People generally date the Industrial Revolution in the UK from 1760-1860, but the fastest growth was in the 19th century, especially 183-1860. During that time the UK had massive growth in factories, just like the US. It generally had lower tariffs during that period. Decreasing them especially after 1846 and after 1820 for manufacturing. Note that GDP growth is considered faster overall in the 19th century than that of the US.
I think there is a difference between tariffs for revenue when it was what other countries are also doing so it kind of balances out vs doing it for protectionism. It’s also different when gold is the currency.
Steve
Its hard to have classical comparative advantage once you mix financing (goods based on credit), and the monetary system facilitating trade is not founded on hard assets but fiat.
That’s not to say a more complex form of comparative advantage doesn’t exists.
I forgot to ad that we should have the kind of trade that does not cause Bond yields to rise while the dollar crashes.
Steve
Dave Schuler: There are, basically, three styles of trade:
Free trade
Managed trade
Autarky
It may seem a minor point, but it’s best to think of trade “styles” as a continuum, not as three distinct categories. While there are those that adhere to one extreme or the other, most economists find themselves somewhere in the middle, perhaps towards one end or the other of the spectrum.
Dave Schuler: To the best of my knowledge no country on the planet has truly free trade.
Similarly, no country is a perfect democracy, or perfectly libertarian, or strictly egalitarian. These all exist on continua.

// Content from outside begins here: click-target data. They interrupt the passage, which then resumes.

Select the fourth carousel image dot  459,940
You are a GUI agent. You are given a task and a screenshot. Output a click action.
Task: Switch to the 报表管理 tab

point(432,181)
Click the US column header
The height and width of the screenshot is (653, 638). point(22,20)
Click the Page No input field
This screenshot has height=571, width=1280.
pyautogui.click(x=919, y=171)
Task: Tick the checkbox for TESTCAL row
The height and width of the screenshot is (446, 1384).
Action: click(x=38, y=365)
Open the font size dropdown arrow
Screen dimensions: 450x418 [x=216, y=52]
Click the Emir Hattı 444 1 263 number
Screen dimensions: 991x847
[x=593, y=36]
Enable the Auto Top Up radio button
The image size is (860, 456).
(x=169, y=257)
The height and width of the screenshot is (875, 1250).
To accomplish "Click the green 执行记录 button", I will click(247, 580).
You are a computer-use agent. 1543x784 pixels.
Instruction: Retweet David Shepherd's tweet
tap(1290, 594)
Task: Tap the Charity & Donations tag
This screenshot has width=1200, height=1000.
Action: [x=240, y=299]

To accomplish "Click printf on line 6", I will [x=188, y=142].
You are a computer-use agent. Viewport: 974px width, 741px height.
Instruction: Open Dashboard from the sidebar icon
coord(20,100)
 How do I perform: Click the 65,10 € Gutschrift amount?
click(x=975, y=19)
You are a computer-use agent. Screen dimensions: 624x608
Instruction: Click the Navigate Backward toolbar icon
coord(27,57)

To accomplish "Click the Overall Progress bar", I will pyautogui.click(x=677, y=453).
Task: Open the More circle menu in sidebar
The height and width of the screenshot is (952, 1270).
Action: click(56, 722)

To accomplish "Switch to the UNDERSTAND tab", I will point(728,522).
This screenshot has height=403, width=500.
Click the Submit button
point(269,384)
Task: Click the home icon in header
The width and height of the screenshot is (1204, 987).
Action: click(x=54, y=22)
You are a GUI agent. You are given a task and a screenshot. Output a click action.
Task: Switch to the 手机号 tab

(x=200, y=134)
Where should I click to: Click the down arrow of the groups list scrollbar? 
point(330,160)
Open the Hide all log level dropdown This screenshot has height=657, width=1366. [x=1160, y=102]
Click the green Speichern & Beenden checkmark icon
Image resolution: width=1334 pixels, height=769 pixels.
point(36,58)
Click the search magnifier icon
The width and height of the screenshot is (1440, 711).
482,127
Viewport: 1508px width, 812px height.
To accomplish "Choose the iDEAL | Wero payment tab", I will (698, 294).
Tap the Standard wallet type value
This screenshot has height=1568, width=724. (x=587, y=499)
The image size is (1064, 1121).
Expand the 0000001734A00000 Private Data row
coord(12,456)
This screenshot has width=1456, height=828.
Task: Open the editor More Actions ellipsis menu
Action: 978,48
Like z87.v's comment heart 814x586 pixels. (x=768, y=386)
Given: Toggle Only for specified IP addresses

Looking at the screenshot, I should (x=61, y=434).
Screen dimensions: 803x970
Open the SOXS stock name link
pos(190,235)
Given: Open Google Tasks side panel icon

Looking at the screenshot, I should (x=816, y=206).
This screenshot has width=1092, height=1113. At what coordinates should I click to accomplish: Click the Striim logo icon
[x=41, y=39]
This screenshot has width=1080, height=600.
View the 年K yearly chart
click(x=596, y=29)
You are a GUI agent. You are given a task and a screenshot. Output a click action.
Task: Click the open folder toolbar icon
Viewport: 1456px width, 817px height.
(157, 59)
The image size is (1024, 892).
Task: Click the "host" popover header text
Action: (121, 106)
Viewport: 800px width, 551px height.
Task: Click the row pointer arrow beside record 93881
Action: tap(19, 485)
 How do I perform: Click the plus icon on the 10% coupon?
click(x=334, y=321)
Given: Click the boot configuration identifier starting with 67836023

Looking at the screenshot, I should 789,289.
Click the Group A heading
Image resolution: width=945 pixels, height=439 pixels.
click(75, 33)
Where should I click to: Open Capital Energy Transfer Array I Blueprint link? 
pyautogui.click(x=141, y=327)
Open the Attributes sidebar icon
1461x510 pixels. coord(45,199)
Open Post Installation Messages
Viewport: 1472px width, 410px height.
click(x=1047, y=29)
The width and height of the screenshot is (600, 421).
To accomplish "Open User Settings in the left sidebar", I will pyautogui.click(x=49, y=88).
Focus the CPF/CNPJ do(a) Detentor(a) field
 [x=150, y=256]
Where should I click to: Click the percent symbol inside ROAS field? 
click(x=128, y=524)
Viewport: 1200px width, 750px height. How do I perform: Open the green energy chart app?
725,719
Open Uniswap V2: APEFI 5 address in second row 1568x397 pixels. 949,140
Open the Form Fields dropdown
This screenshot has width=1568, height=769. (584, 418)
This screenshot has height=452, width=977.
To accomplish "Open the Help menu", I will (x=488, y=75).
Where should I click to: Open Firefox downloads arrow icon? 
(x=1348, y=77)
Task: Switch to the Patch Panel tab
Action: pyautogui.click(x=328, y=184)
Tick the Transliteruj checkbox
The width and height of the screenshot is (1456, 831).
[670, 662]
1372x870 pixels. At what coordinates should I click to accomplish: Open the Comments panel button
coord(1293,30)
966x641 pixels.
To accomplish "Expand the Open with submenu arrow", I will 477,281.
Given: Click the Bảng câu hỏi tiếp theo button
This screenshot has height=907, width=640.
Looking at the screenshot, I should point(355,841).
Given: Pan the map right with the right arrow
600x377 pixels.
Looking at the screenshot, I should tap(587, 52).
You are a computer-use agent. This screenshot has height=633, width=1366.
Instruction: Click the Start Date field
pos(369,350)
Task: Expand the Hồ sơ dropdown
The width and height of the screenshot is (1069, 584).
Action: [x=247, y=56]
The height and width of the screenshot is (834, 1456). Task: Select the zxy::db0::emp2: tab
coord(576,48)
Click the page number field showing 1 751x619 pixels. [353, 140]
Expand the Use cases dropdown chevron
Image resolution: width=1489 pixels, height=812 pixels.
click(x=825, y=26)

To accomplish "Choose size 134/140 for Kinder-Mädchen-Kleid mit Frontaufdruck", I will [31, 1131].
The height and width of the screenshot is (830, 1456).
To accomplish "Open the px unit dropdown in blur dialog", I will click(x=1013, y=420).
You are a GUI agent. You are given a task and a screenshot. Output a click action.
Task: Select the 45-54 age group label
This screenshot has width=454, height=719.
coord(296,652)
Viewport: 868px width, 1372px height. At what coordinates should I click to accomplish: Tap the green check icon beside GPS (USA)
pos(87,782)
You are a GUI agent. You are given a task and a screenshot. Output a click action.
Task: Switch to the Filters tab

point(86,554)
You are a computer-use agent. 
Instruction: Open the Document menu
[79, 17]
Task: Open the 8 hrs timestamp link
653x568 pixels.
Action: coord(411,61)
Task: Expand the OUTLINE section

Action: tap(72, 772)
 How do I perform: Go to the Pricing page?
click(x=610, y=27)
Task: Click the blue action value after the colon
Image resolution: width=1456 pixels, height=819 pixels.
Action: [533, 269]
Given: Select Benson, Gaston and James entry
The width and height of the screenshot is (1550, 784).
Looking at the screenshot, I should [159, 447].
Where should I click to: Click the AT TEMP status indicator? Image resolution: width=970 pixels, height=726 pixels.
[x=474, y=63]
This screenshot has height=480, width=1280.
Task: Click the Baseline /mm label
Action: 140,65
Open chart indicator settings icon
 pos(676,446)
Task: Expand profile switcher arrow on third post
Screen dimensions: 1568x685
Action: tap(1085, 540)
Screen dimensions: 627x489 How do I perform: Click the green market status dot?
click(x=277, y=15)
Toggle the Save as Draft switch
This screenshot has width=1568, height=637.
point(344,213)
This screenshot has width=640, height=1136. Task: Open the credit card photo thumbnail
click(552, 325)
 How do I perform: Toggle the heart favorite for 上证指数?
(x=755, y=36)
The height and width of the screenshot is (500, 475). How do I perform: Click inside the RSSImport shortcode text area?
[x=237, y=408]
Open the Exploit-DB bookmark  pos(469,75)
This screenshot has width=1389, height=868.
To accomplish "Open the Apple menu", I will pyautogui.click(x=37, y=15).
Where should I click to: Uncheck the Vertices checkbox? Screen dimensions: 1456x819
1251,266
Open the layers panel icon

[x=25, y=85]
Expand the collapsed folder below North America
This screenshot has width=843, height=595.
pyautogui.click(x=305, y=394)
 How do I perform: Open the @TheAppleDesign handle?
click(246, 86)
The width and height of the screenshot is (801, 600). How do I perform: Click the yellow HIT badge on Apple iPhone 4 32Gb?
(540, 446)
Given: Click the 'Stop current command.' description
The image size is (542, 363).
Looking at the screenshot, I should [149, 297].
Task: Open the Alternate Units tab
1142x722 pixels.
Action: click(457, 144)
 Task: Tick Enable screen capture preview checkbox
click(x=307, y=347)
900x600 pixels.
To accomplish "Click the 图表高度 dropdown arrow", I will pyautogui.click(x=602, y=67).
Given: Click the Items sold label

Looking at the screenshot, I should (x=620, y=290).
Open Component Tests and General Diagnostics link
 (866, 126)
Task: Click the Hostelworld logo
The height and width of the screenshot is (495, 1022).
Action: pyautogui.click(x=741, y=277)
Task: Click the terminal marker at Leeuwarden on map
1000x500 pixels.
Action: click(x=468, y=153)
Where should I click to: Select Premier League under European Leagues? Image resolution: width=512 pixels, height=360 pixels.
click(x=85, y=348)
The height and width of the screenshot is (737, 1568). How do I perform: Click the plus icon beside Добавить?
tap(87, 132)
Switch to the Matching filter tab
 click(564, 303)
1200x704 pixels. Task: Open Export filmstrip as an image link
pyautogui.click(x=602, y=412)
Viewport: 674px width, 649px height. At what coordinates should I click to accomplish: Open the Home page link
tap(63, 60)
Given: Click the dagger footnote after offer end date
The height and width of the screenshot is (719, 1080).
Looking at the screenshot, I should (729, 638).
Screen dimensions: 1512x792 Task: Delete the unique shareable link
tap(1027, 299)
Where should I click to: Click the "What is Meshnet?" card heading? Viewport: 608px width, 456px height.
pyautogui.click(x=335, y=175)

With that in mind, trade will almost always have some barriers. Industries in small countries can rarely survive contact with much larger economic powers, so often use tariffs to protect local industries, especially agriculture. Nearly all countries have some sort of industrial or agricultural policy to subsidize certain industries. Large countries often invest in emerging technologies in order maintain their lead. Subsidies can mean overproduction, so other countries may impose trade barriers to prevent dumping. And security concerns may mean protecting supply lines that could be subject to interruption in the event of conflict.
Stability of political conditions is a paramount concern for markets, so negotiation and gradual easing of trade barriers is preferred to economic warfare.
No argument. Being at the extreme end of the spectrum I think it’s useful to think of autarky as a different category.
Again, no argument. Switzerland is just about as close to a perfect democracy as can be imagined. In trade IMO the choices are about picking winners and losers and we have made some very foolish choices over the last 40 years.
As to building American industry, Intel has cancelled its billion dollar chip project northeast of Columbus, Ohio. The site will go back to farmland.
Apparently, the TSMC project in Arizona is on hold, too.
My speculation is that the very fast rises in the prices of equities makes Americans risk-averse.